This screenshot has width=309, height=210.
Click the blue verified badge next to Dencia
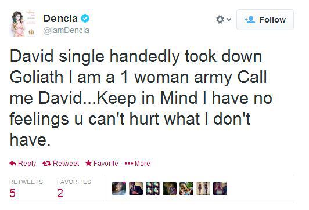[x=85, y=19]
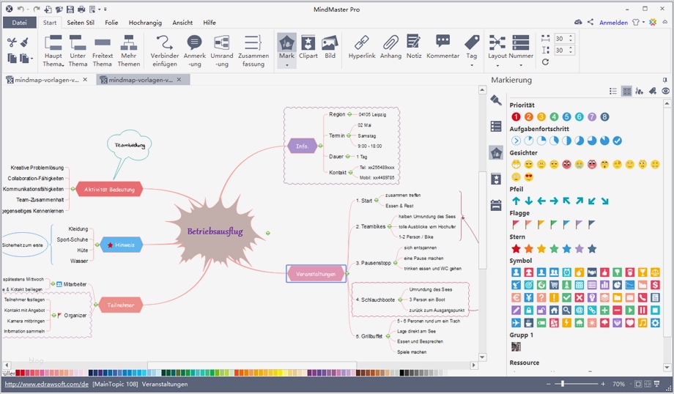
Task: Insert a Clipart image
Action: click(x=308, y=47)
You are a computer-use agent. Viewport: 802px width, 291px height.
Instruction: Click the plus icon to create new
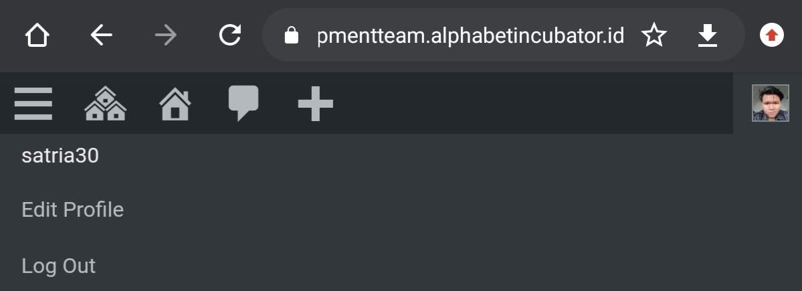pos(315,104)
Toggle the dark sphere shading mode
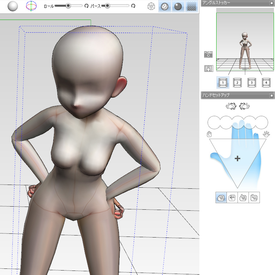 pos(178,6)
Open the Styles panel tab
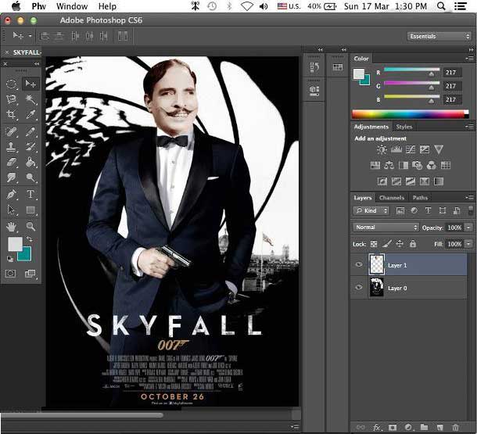 (404, 127)
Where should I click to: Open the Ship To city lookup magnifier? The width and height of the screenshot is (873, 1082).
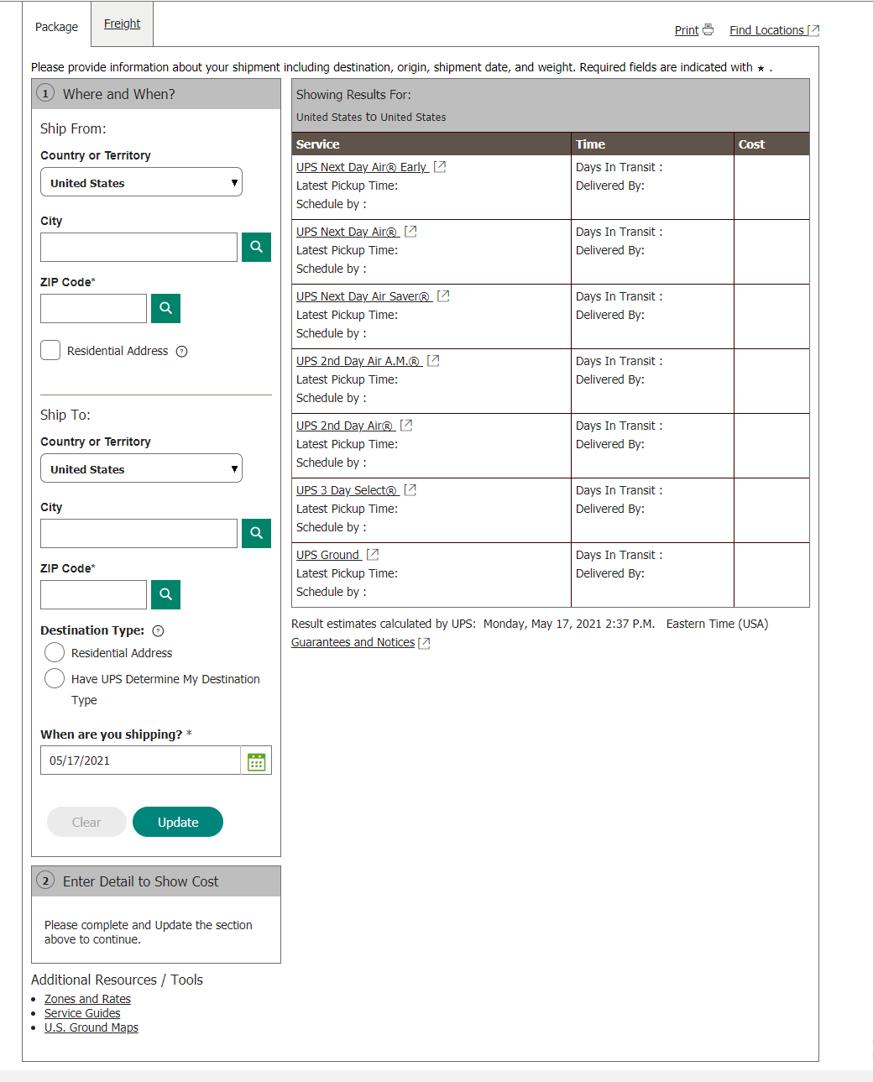(x=256, y=533)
···
* **Direction**
Please set down every item above word for word, leaving out the pictures.

* **Task result**
This screenshot has width=309, height=210.
Click the blue verified badge next to Dencia
[x=85, y=19]
Task: Insert a Clipart image
Action: click(x=308, y=47)
You are a computer-use agent. Viewport: 802px width, 291px height.
Instruction: Click the plus icon to create new
pos(315,104)
Toggle the dark sphere shading mode
 pos(178,6)
Open the Styles panel tab
 (404, 127)
Where should I click to: Open the Ship To city lookup magnifier? The width and height of the screenshot is (873, 1082).
(x=256, y=533)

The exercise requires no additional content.